Questions on the use of text-embedding-ada-002 model

Hello everyone,

I am quite new to text embeddings and text comparison in general, but I want to use text-embedding-ada-002 to compare a job description with various resumes. The idea is to sort the resumes based on their similarity with the job description.

However, I have a little difficulty in understanding the results I am getting.

The process I am following is the below:

  1. Extract the text from the job description pdf
  2. Clean the text by removing non ascii characters, punctuation, new lines and converting to lowercase
    3)Tokenize the text with the below code
enc = tiktoken.encoding_for_model("text-embedding-ada-002")
tokenized_jd = enc.encode(jd)
  1. Get the embedding with the below code
    job_description_embedding = openai.Embedding.create(encoding_format="float", model="text-embedding-ada-002", input=[tokenized_jd])['data'][0]['embedding']

  2. For each resume repeat the same process, get the embedding and then compare the job description embedding and the current resume embedding by using
    cosine_similarity(job_description_embedding, candidate_resume_embedding)

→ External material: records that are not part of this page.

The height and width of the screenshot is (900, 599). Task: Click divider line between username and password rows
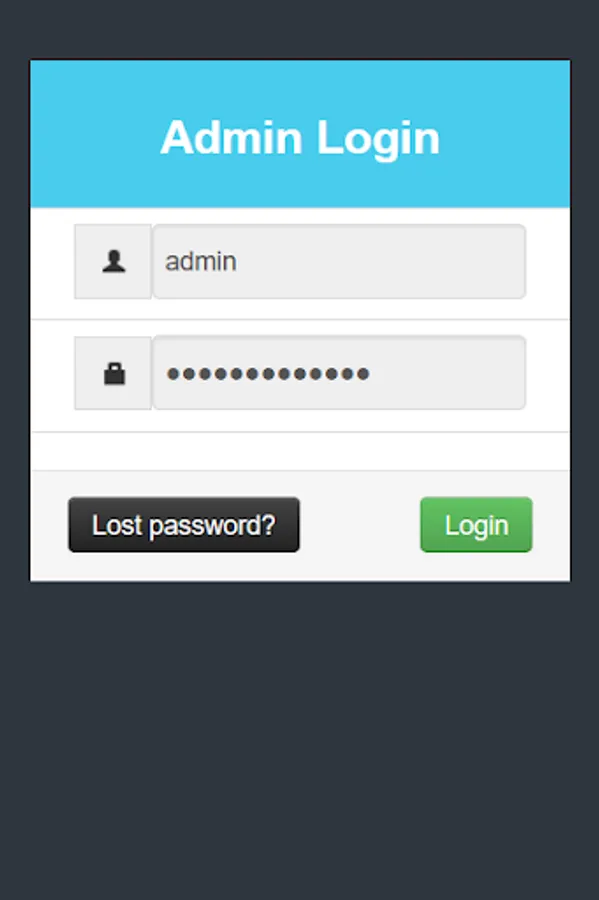(300, 319)
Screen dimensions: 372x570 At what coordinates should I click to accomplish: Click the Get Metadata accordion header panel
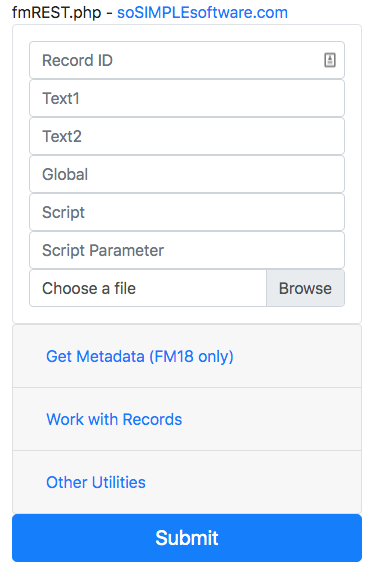187,356
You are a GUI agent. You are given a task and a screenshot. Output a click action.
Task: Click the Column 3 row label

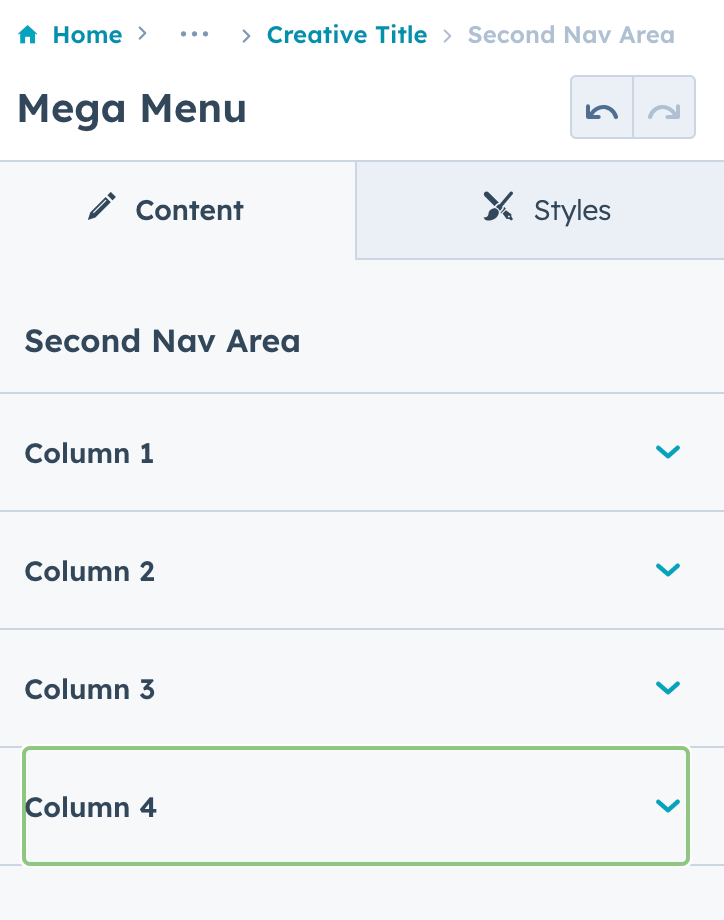(90, 689)
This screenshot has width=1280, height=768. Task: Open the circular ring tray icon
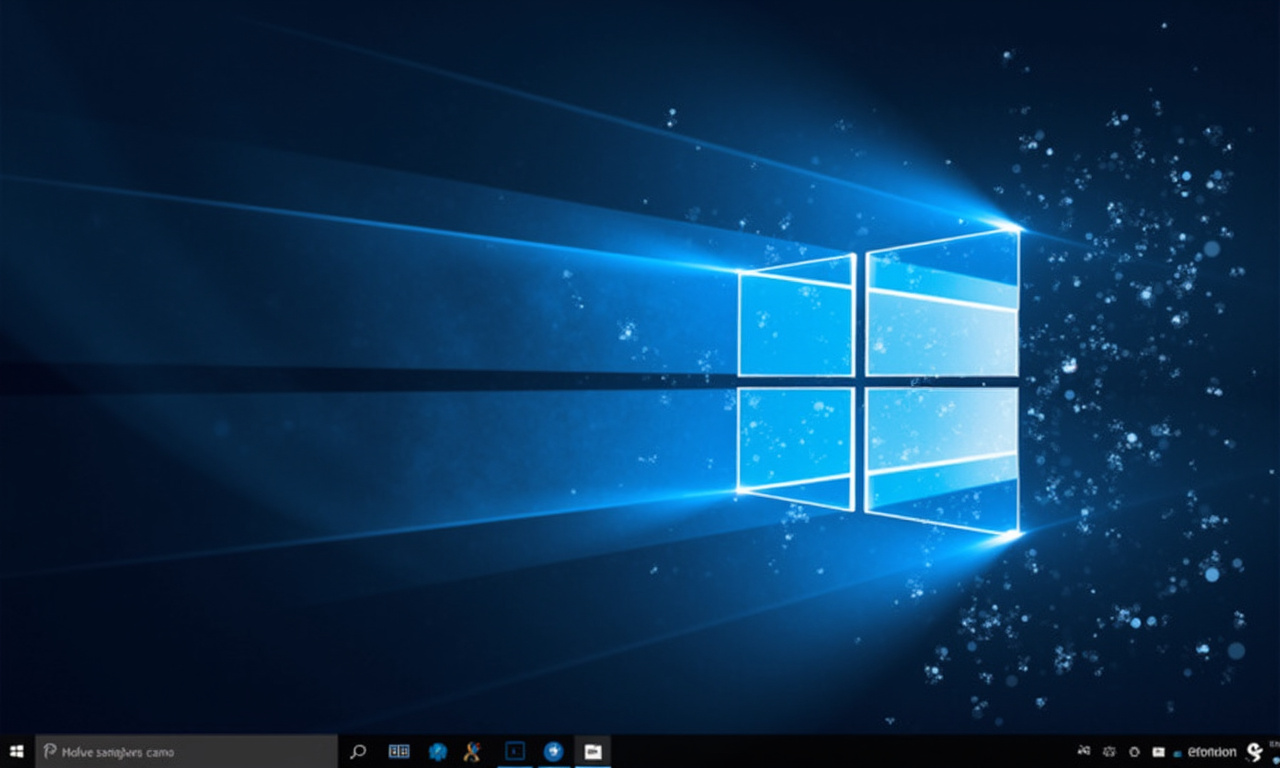coord(1134,751)
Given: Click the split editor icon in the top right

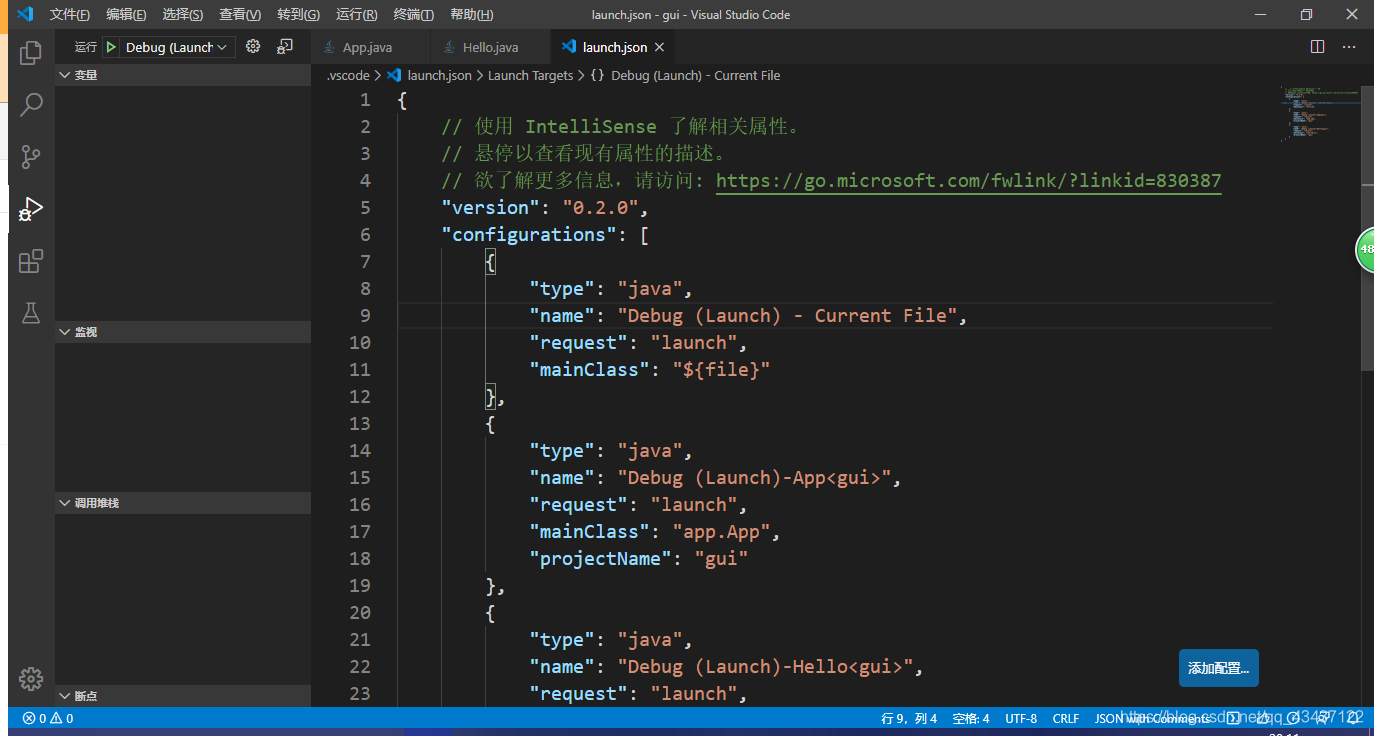Looking at the screenshot, I should [x=1317, y=46].
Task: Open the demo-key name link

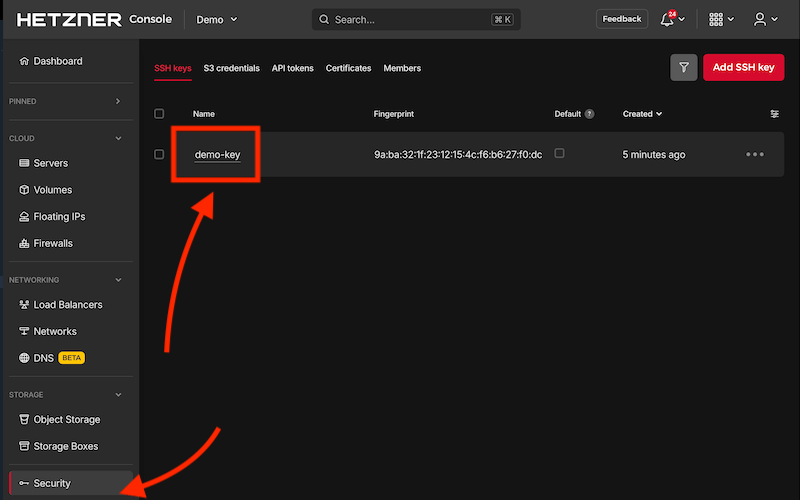Action: 217,155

What is puzzling to me is that all the comparisons show very high similarity even if the resume has nothing to do with the job. For example, the lowest similarity score I have gotten is 0.72 for a resume that from a nutritionist even though the job description was for a senior java developer so I was expecting a lower similarity score.

I wonder if anyone can shed some lights on this? Is this normal? Am I using ada002 wrongly or could there be another reason for these results?

Thank you in advance

This has been discussed extensively before, basically the embedding vectors from ada-002 get squished together, leading to high correlations no matter what. You just need to adjust your correlation expectations, or you can batch process out the vector correlation using PCA to make them more isotropic (spread out) in the future.

See …

The similarity score is more useful for comparing with each other. If you choose another resume about a developer, do you get a higher similarity score?

Thank you very much for sharing! I will definitely try it out!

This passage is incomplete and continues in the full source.